Thursday, June 07, 2007


It occurred to me as I was thinking, rather obsessively, about the mathematician Georg Cantor's death after years of intermittent mental instability in the second half of his life, that religious faith can be a kind of medicine for the mind.

Cantor is famous to the the likes of me, curious but fundamentally ignorant about mathematics, for using set theory to classify infinities. He proved that infinities are not all created alike and defined them as countable, uncountable, and absolute. This was a reckless thing to do in his time (second half of the nineteenth century). It amounted to splitting open the mystery of God and proving that the human mind was able to understand the divine, summarize it in a handful of theorems speckled with arcane but comprehensible symbols.

The strange thing is that Cantor didn't make, as a result of this kind of work, the predictable enemies. The one man who opposed him most vehemently -- standing in the way of his work being published and intervening whenever Cantor was about to get a better university job -- did not belong to a religious institution but was a fellow mathematician. Leopold Kronecker found it abhorrent that mathematical logic would be applied to such nebulous, untidy quantities as infinity. He wielded all the power he had to undermine Cantor and prevent him from spreading his ideas.

Eventually, Cantor broke under the pressure. Science historians with a flair for the unnecessarily dramatic call this the madness of Georg Cantor. He began to look at his mathematical ability as a gift from God, the absolute infinite, and at his work as a form of devotion to the divine. He distanced himself from mathematicians and gathered around him a circle of men of faith and philosophers. Depression claimed him almost every year but he kept resurfacing and working, sustained by his faith. He died in the hospital of a heart attack in 1918.

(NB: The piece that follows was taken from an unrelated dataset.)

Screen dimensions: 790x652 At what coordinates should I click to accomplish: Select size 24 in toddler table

Perhaps if you can't stand the heat you should get out of the kitchen. I tell myself this with the cruel practicality of street wisdom every time I succumb yet again to despair that my mind doesn't have what it takes to make beautiful, enduring things. Then I wonder if genius, that overused and nearly empty word, doesn't mean endurance, stubbornness, an unshakable faith in what you can do, more than it means brilliance. I wonder if accomplishing something extraordinary has to do more with courage than with intelligence.

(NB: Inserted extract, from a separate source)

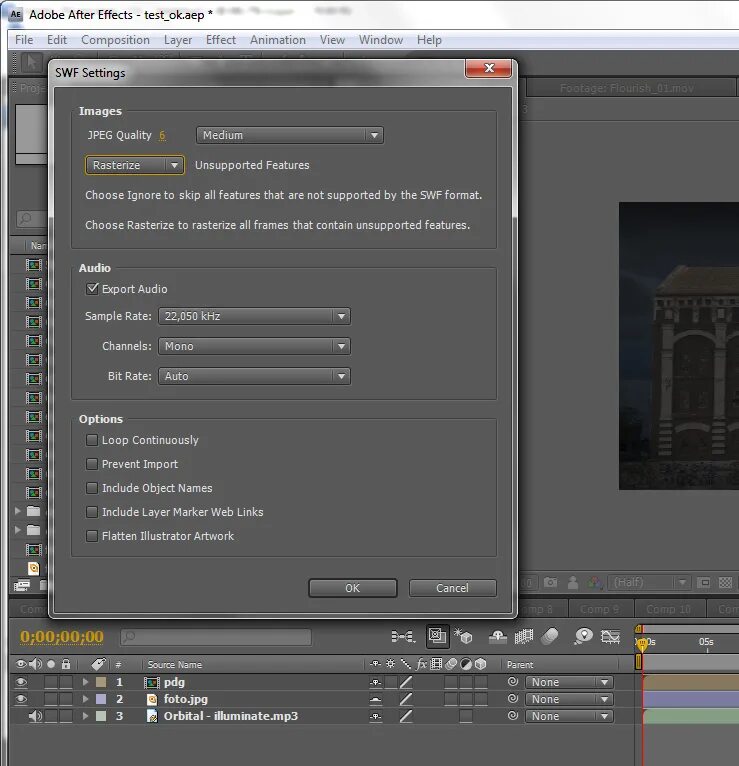Enable Draft 3D in the timeline
This screenshot has width=739, height=766.
coord(463,637)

Cantor's life half confirms and half belies all this. He succeeded in changing mathematics, after all. And at the same time he lost faith in his work's ability to stand on its own, apart from God and his redeeming power. That's how I see it, at least. This failing of the heart deeply troubles me. For if people like Georg Cantor cannot be sustained by the power of what they are able to accomplish, what's left for the rest of us ordinary people?

There is, of course, a biochemical explanation, besides the psychosocial one, for Cantor's melancholy. These days, he would have been kept going by anti-depressants instead of God. This sounds flippant, and I don't mean it to. God fails at least as often as pills do. And that's because both of them oversimplify, to some extent, the strange workings of the human mind. Both assume that there is an unequivocal answer, a final solution to the problem of doubt and despair. Whereas in reality there's nothing but waiting for them to release their hold on you enough for another deep breath, and another, and another. You do the best you can, and sometimes that's enough, and sometimes it isn't.


Blogger Jonathan K. Cohen said...

Courage is a greater factor than intelligence in producing genius. I was once a genius, not knowing that there were things to fear. I still have some of my past intelligence, but am racked by fear; nothing will come of this vaunted "intelligence." Be brave, Green Whale, and you will conquer.